On the other hand, evidence suggests that, in addition to JAK-STAT, multiple signaling pathways are involved in the induction of SOCS proteins, such as ERK (extracellular signal-regulated kinase) and p38 MAPK (mitogen-activated protein kinase p38) [26, 27]. It is interesting to note that the intermittent stimulation with LPS in our study resulted in a sustained activation of p38 MAPK, which is also consistent with the increased levels of inflammatory cytokine expression and inflammation. The increased phosphorylation of p38 MAPK was also correlated with an increase in SOCS3 expression. In fact, data from the literature show that activation of p38 MAPK is required for stabilization of SOCS3 mRNA and, consequently, increased SOCS3 protein expression [28]. Thus, the same signaling pathways that are negatively regulated by SOCS3 can also be involved in the induction of this very gene, suggesting the plasticity of the intracellular signaling network.

5. Conclusion

JAK/STAT pathway has a fundamental role in the onset and progression of various inflammatory diseases. This pathway can affect the expression of various genes with proinflammatory activity, and SOCS proteins are important endogenous negative regulators of this pathway. In the current study, we have demonstrated for the first time the dynamics of SOCS3 expression during experimental LPS-induced periodontal disease and its association with the severity of inflammation and the level of proinflammatory cytokine expression, as well as with the activation status of STAT3 and p38 MAPK signaling pathways.

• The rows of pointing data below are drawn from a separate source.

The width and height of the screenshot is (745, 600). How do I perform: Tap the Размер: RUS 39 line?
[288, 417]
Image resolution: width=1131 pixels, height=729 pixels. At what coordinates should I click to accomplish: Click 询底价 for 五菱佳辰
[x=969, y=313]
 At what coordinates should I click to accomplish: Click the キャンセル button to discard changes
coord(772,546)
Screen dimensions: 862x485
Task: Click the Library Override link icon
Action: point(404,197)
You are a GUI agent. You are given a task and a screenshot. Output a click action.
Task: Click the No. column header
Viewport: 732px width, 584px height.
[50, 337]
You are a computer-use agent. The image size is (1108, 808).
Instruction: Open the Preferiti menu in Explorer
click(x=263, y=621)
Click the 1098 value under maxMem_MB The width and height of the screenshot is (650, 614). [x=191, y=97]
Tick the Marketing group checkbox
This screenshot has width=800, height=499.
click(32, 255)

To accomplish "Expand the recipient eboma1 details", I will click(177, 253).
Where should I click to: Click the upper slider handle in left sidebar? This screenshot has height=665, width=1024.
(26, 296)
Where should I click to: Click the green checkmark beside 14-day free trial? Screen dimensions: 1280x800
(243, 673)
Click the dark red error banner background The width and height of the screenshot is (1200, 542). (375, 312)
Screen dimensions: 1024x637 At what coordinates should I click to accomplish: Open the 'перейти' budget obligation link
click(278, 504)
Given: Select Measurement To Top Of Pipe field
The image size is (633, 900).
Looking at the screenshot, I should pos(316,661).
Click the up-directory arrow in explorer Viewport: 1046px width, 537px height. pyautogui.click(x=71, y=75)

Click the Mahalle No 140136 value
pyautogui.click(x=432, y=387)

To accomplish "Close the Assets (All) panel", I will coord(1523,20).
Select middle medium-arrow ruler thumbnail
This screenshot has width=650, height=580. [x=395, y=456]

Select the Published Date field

We have also shown, for the first time, the dynamic direct physical interaction of SOCS3 and STAT3 in LPS-stimulated macrophages, indicating this as a mechanism involved in the endogenous regulation of STAT3 activation. This information enhances the understanding of the role of SOCS3 on inflammatory conditions associated with host-microbial interactions and also provides novel information on the mechanism of SOCS3-mediated regulation of STAT3 activation. Knowledge derived from this and subsequent studies may be useful in providing diagnostic, prognostic, and even therapeutic insights for other chronic inflammatory conditions involving host-microbial interactions or even aseptic inflammation (e.g., rheumatoid arthritis).

Ethical Approval

This study was approved by the Ethical Committee on Animal Experimentation of the School of Dentistry at Araraquara, UNESP (Protocol no. 23/2007), where the in vivo part of the study was conducted.

Conflict of Interests

The authors declare that there is no conflict of interests.


Grant support was provided by Grants nos. 2007/06658-7 and 2007/06332-4 awarded by Fundação de Amparo a Pesquisa do Estado de São Paulo (FAPESP) to Carlos Rossa Jr. and transferred to Joni Augusto Cirelli. This study was funded by State Research Funding Agency: FAPESP, a research support foundation from the state of São Paulo, Brazil.